Get-AzureKeyVaultCertificateOperation $vaultName $certificateName
Retrieve the certificate details
Get-AzureKeyVaultCertificate $vaultName $certificateName
Once the certificate is enrolled and stored within your key vault, the developer uses the steps on the following page to deploy the certificate to your web app and perform SSL binding.
Observe that all you can continue to use the same deployment scripts you had earlier with Azure Key Vault. That is because for every Azure Key Vault Certificate, there is a corresponding secret and a key is created. Hence, if you delete the secret and create a certificate with the same name which will create a corresponding secret of the same name. The scripts would work as intended.
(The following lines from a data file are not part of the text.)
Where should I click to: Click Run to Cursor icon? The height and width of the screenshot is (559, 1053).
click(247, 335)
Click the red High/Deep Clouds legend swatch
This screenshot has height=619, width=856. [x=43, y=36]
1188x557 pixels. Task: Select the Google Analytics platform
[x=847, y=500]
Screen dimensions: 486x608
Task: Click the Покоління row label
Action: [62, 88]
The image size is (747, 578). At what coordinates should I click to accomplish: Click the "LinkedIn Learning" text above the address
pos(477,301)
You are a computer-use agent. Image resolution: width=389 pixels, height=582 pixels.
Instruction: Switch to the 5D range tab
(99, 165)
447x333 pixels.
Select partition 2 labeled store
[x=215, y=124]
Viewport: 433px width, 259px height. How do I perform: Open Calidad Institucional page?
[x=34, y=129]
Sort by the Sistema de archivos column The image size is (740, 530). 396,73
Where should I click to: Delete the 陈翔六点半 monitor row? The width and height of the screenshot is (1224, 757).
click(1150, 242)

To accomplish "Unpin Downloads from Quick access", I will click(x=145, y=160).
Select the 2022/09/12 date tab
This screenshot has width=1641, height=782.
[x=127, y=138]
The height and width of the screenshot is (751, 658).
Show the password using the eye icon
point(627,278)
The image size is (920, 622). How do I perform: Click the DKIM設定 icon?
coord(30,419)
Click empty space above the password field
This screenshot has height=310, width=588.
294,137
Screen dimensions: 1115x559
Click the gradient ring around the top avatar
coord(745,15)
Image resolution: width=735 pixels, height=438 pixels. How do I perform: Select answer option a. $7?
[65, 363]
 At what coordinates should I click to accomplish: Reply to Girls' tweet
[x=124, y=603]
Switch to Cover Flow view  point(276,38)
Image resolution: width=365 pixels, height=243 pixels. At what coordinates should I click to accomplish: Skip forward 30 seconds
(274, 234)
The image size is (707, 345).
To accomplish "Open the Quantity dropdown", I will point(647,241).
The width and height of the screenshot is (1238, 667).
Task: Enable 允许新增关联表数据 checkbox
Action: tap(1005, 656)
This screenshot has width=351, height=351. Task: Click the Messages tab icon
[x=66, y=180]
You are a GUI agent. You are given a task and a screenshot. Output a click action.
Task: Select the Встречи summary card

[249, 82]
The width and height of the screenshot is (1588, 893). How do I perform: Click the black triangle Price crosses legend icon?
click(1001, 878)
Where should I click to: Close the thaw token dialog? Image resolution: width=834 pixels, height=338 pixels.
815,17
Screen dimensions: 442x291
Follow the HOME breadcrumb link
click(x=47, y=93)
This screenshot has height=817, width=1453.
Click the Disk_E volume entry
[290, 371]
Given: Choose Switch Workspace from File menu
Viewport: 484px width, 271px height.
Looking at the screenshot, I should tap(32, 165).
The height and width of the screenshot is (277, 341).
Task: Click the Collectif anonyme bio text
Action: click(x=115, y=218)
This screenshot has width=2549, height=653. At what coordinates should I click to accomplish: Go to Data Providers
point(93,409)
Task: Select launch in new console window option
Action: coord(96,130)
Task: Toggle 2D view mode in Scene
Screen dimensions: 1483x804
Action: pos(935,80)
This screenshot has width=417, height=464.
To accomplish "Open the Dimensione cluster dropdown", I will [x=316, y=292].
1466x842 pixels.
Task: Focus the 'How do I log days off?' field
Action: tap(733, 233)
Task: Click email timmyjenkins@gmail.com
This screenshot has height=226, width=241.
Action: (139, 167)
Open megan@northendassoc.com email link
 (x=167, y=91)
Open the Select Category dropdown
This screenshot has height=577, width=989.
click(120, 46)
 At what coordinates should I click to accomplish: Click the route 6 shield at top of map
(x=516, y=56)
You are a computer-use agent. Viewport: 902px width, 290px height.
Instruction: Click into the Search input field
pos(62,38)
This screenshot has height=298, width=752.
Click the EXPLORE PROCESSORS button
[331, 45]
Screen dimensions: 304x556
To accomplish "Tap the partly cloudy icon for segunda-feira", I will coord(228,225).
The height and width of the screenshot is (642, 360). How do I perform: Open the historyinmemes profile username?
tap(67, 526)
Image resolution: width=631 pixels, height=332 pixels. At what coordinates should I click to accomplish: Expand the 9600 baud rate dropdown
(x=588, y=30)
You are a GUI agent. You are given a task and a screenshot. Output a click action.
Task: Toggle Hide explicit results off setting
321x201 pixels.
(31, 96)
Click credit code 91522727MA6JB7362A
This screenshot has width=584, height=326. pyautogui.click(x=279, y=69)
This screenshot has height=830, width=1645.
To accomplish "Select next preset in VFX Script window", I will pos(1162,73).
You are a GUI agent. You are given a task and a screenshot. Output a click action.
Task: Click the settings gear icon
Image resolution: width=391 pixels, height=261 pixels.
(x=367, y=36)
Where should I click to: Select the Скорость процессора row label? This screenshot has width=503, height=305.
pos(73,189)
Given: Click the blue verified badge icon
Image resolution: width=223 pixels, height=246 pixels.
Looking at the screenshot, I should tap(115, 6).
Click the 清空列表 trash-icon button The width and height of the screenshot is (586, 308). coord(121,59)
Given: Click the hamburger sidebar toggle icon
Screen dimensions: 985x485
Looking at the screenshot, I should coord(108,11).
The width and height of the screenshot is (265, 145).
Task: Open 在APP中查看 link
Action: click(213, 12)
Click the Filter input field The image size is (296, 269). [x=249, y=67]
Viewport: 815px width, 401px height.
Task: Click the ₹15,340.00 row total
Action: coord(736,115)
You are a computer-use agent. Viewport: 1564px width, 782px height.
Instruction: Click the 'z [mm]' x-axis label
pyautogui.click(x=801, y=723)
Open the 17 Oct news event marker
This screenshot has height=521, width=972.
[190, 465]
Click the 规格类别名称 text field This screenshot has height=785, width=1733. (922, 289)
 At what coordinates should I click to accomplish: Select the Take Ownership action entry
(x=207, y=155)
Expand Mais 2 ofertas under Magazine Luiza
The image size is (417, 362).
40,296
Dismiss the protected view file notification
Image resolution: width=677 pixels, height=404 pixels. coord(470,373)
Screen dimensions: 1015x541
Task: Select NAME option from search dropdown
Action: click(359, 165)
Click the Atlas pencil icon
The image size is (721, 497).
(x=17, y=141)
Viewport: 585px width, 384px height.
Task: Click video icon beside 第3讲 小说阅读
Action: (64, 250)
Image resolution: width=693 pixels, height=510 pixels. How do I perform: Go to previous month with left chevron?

Certificate endpoint only returns the public portion of the certificate. Secret endpoint provides the access to private key of the certificate. This also enables Contoso to give only the application to have private key access i.e. the secret endpoint and the developer/operators could have access to the public information i.e. certificates endpoint which also just the management endpoint to add and remove certificates.
When it is close to the expiry time of the certificate, Azure Key Vault attempts to renew the certificate from the public CA. It also sends an email to the contacts listed in the certificate object before and after the renewal.
The Azure App Services platform periodically polls your key vault to check if there is an updated certificate. If it finds one it reads the new one and rebinds SSL/TLS for your app.